All of the entries below are to be copied word for word.

THE INPUT>
════════
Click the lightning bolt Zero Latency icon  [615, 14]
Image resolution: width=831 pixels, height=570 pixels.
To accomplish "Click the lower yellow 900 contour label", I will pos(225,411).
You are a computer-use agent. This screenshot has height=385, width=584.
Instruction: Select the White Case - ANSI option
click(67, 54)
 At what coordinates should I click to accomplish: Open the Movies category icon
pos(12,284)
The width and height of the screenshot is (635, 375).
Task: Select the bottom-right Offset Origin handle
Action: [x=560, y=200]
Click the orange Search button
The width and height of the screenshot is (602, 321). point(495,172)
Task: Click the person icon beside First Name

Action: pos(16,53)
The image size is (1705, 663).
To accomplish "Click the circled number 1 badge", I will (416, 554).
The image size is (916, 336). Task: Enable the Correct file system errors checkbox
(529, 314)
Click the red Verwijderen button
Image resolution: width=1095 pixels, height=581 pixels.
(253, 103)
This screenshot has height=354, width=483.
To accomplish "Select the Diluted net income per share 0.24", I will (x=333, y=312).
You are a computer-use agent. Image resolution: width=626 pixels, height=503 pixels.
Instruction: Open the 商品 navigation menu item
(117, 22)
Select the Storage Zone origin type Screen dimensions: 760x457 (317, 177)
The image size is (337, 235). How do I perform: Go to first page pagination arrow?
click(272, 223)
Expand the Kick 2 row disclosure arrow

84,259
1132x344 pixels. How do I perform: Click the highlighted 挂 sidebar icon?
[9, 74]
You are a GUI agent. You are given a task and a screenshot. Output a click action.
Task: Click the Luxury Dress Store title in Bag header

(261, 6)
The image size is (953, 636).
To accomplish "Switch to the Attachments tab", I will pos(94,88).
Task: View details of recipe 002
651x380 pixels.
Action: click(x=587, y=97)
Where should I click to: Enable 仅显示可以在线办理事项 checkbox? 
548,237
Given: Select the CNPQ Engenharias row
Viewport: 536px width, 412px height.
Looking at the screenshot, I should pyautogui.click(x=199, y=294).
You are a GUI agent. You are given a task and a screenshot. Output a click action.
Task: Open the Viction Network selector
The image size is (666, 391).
════════
REPLY TO THE EXERCISE>
Click the lightning bolt Zero Latency icon  [615, 14]
Image resolution: width=831 pixels, height=570 pixels.
To accomplish "Click the lower yellow 900 contour label", I will pos(225,411).
You are a computer-use agent. This screenshot has height=385, width=584.
Instruction: Select the White Case - ANSI option
click(67, 54)
 At what coordinates should I click to accomplish: Open the Movies category icon
pos(12,284)
The width and height of the screenshot is (635, 375).
Task: Select the bottom-right Offset Origin handle
Action: [x=560, y=200]
Click the orange Search button
The width and height of the screenshot is (602, 321). point(495,172)
Task: Click the person icon beside First Name

Action: pos(16,53)
The image size is (1705, 663).
To accomplish "Click the circled number 1 badge", I will (416, 554).
The image size is (916, 336). Task: Enable the Correct file system errors checkbox
(529, 314)
Click the red Verwijderen button
Image resolution: width=1095 pixels, height=581 pixels.
(253, 103)
This screenshot has height=354, width=483.
To accomplish "Select the Diluted net income per share 0.24", I will (x=333, y=312).
You are a computer-use agent. Image resolution: width=626 pixels, height=503 pixels.
Instruction: Open the 商品 navigation menu item
(117, 22)
Select the Storage Zone origin type Screen dimensions: 760x457 (317, 177)
The image size is (337, 235). How do I perform: Go to first page pagination arrow?
click(272, 223)
Expand the Kick 2 row disclosure arrow

84,259
1132x344 pixels. How do I perform: Click the highlighted 挂 sidebar icon?
[9, 74]
You are a GUI agent. You are given a task and a screenshot. Output a click action.
Task: Click the Luxury Dress Store title in Bag header

(261, 6)
The image size is (953, 636).
To accomplish "Switch to the Attachments tab", I will pos(94,88).
Task: View details of recipe 002
651x380 pixels.
Action: click(x=587, y=97)
Where should I click to: Enable 仅显示可以在线办理事项 checkbox? 
548,237
Given: Select the CNPQ Engenharias row
Viewport: 536px width, 412px height.
Looking at the screenshot, I should pyautogui.click(x=199, y=294).
You are a GUI agent. You are given a task and a screenshot. Output a click action.
Task: Open the Viction Network selector
The image size is (666, 391).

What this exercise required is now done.